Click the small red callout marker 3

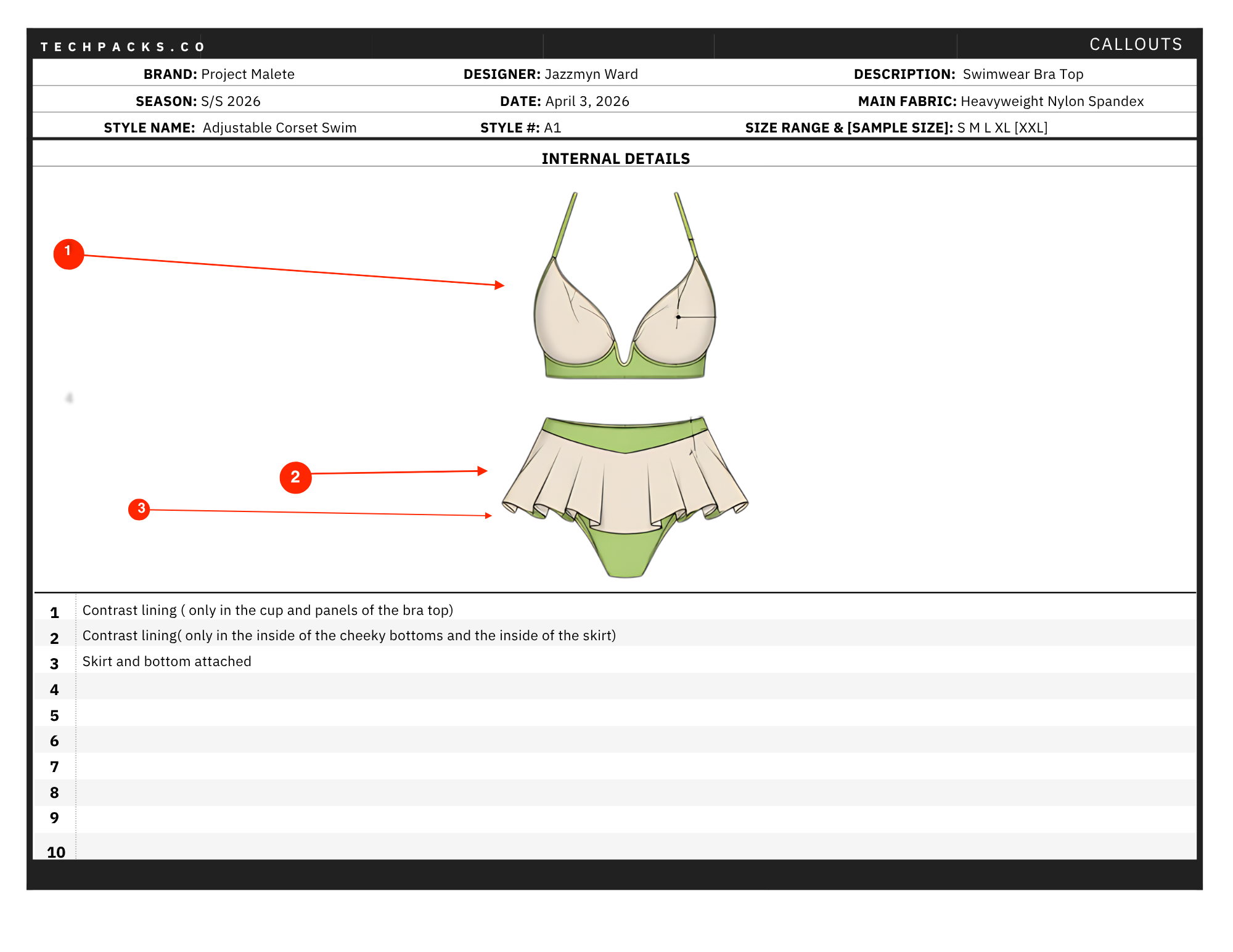[139, 509]
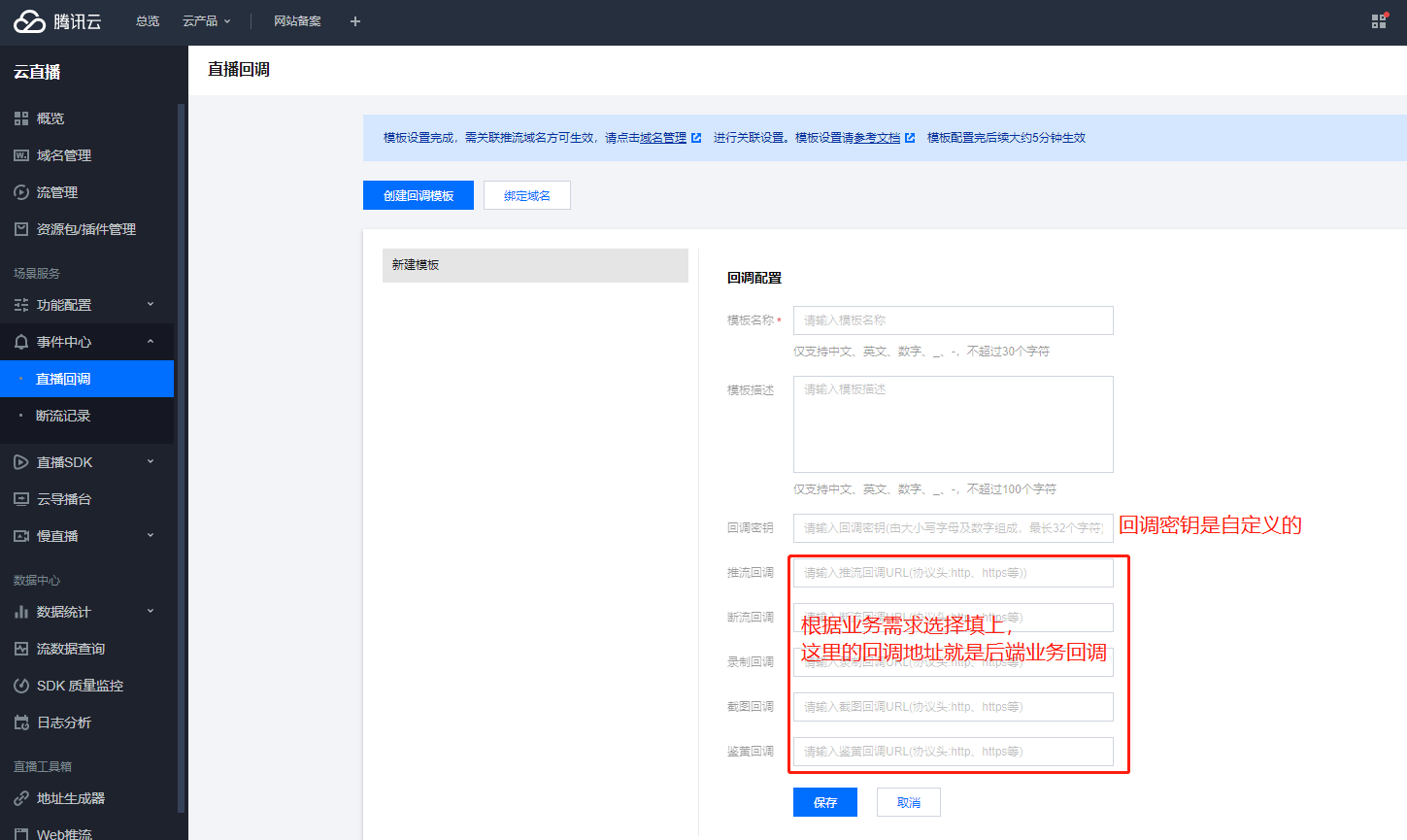Expand the 直播SDK submenu chevron
Image resolution: width=1407 pixels, height=840 pixels.
click(x=151, y=462)
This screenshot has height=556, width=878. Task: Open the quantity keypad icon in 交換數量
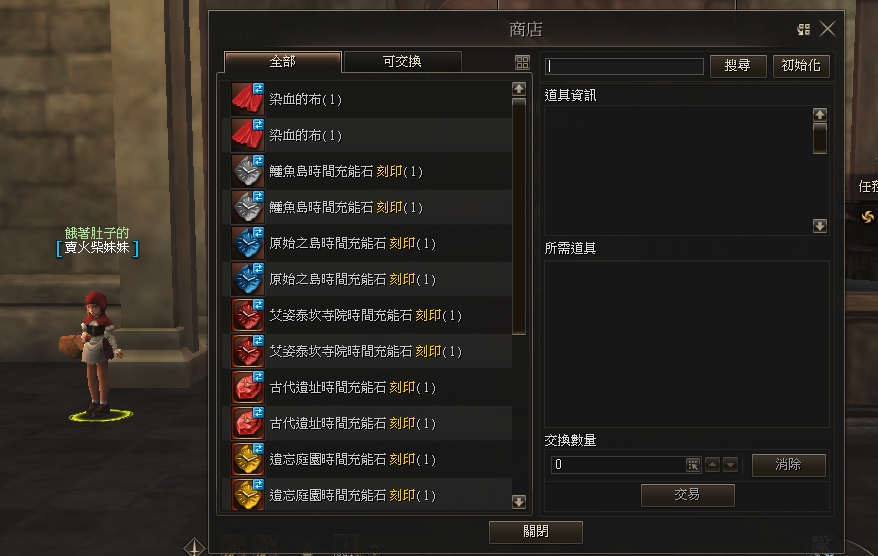[x=693, y=464]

• • • • •

**Task statement**
Count the lines in the records above that contain the string "width". Reply with the number only.

**Written solution**
2